The Bride Springs a Surprise (1941)

Leila Roine (Lea Joutseno) is shortly to marry her engineer fiancé Lauri Honkatie (Tauno Majuri), and so is conducting the traditional ceremonies of a 1940s Finnish bride-to-be, which apparently includes feeding letters and photographs connected to her former boyfriends into the fireplace. But as she confesses to cousin Mirjami (Kaija Rahola), arriving for the nuptials, she still carries a torch for Esko (Olavi Reimas), an impoverished poet.

Meanwhile, Lauri is fighting off his ex Asta (Hanna Taini), who arrives at his house to plead with him not to marry Leila, but instead to run away with her. The much-missed Esko shows up at Leila’s to present her with a poetry collection dedicated to her, and makes a similar offer to elope.

So, both bride and groom are facing last-minute temptations, but each of them nobly resists. Leila politely declines Esko’s offer, and they part as friends, but is then subject to an elaborate deception by Asta, who persuades her that she and Lauri are not only still an item, but actually betrothed. Mirjami can’t talk her out of it (because Mirjami has been tied to a chair), and Leila gets the wrong end of the stick when she calls a hotel and hears that Lauri is scandalously there…. Although in truth he is innocently lunching with his mother.
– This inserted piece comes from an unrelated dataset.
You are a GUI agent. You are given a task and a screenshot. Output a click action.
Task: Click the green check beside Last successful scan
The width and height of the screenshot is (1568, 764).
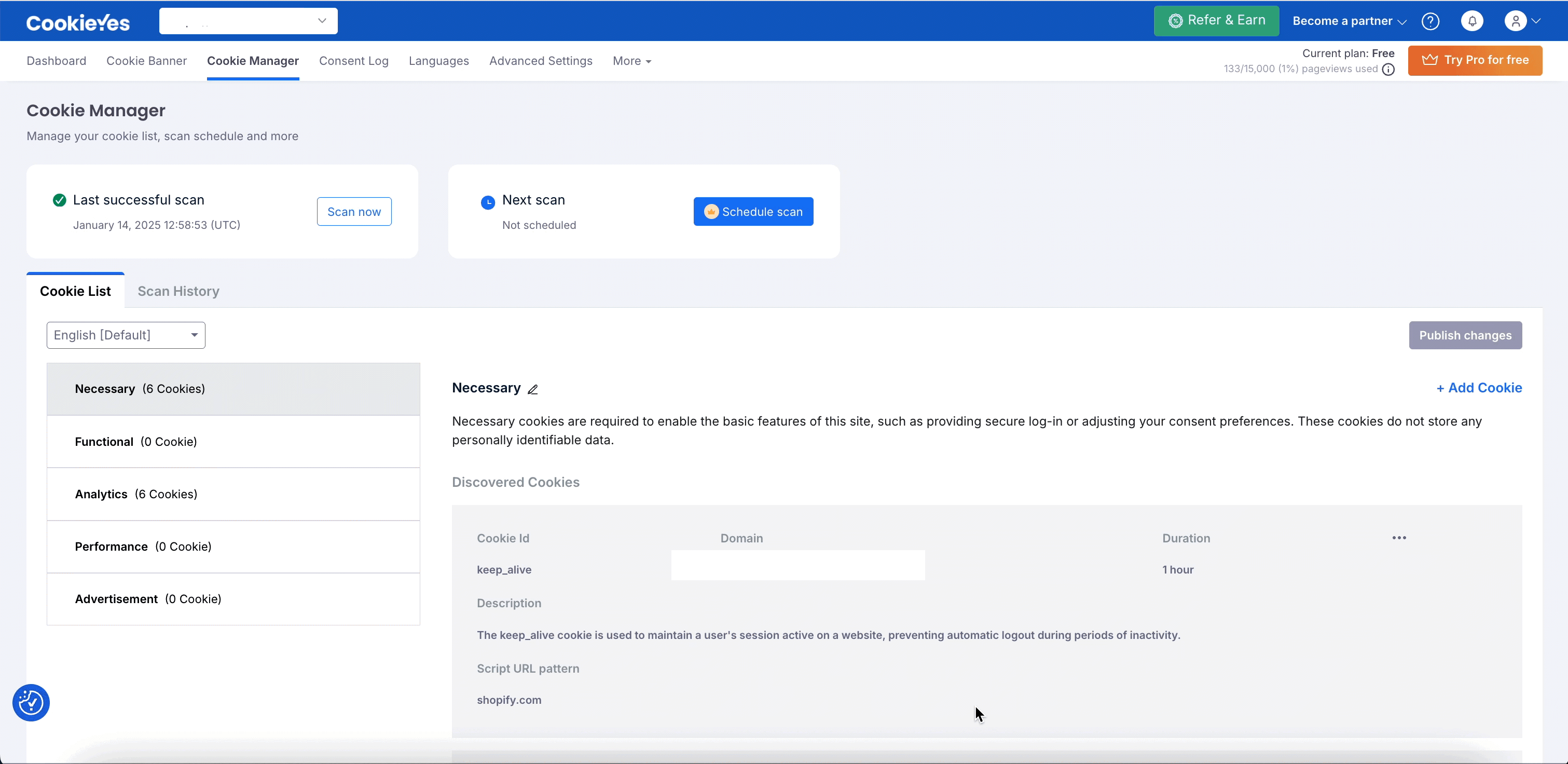pos(59,200)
With all the parties eventually checked into the same hotel, a series of misunderstandings soon ensue. Lauri befriends Esko, and confides in him about the inconstancies of women, unaware that Esko has been busily trying to get inconstant with his fiancée. With everything liable to fall apart, the Roine family housekeeper Salli (Hilppa Ilvos) helps matters along by enlisting a bunch of kids to let off smoke bombs, propelling everybody into the arms of their correctly mandated future-spouse, including Esko and Mirjami, who have fallen for each other.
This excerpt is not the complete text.